Одетые в одинаковую пятнистую форму кубинского производства и обутые в высокие шнурованные ботинки, Андрей с Али Касемом были похожи, как родные братья, – оба смуглые, черноусые, с вьющимися волосами и прищуренными карими глазами. Правда, Обнорский был выше старшего лейтенанта почти на голову, но в Йемене практически нет высоких мужчин…
Генерал Алейла вынул из кобуры пижонский никелированный кольт и выстрелил в воздух – Андрей понял, что старт дан, и, набирая темп, побежал к трамплину…
Уже на середине тропы Обнорский очень пожалел о выпитом накануне – пот заливал лицо, сердце вышибало изнутри ребра, а горячий воздух обжигал высохшую гортань. Утешало лишь то, что Али Касему было явно не легче, хоть он и опережал Андрея на несколько метров. Обнорский представил себе, с какой иронией будут смотреть на него Кука с Грицалюком, если он проиграет этот экспромтный забег, и у него открылось второе дыхание. Развалины дома он прошел с Али Касемом ноздря в ноздрю, а на лесенке и переправе через ров «по-тарзаньи» сумел вырваться вперед. Дальше шел лабиринт из колючей проволоки, где нужно было передвигаться ползком по-пластунски, на этом объекте Али Касем снова обогнал его, потому что в отличие от Андрея, видимо, не боялся разорвать в клочья форму. Обнорский же, получивший камуфляжку несколько дней назад, инстинктивно берег ее и из-за этого полз медленнее и осторожнее. Снова стенка, потом бревно, кувырок в окно, прыжок через яму, еще один ров с канатным мостом… У Андрея перед глазами начали плыть оранжевые круги, он уже не слышал ничего, кроме собственного хриплого дыхания, хотя Семеныч потом рассказывал, что, когда Обнорский и Али Касем одновременно подбежали к последнему объекту, гвалт в бригаде стоял такой, «будто сто тысяч обезьян перецарапались».
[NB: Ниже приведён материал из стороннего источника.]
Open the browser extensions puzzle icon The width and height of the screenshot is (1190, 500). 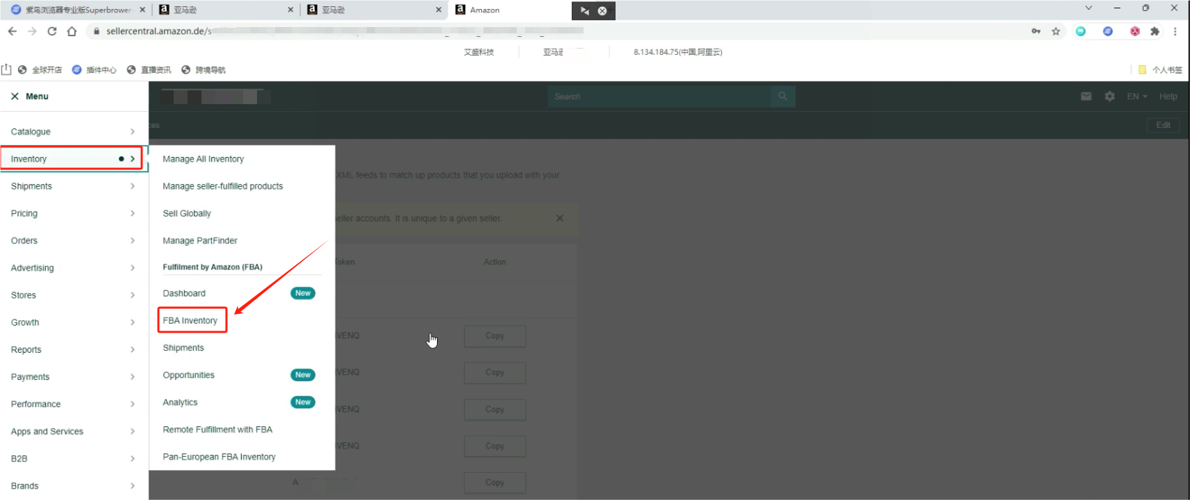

Последним объектом была семиметровая кирпичная стена, по обе стороны которой сверху свисали по два каната: сначала надо было, упираясь ногами в стену, вскарабкаться по канату наверх, а потом спуститься вниз таким же макаром. Андрей не помнил, как ему удалось забраться наверх. Обессиленно перевалившись через кромку стены, он с каким-то тупым равнодушием обернулся и увидел, что Али Касем, которому до верха оставалось метра полтора, сорвался вниз, растянулся на жестком песке, потом медленно встал и, шатаясь, снова вцепился в свой канат… Обнорский свесил ноги на другую сторону стены и начал спускаться. Сил ему хватило метра на два, потом ноги потеряли упор, и он съехал по канату вниз, раздирая в клочья кожу на ладонях и пальцах… Все плыло у него перед глазами, когда он подходил, качаясь, к генералу Алейле. Начальник генштаба что-то сказал ему, Андрей ничего не понял, но на всякий случай кивнул.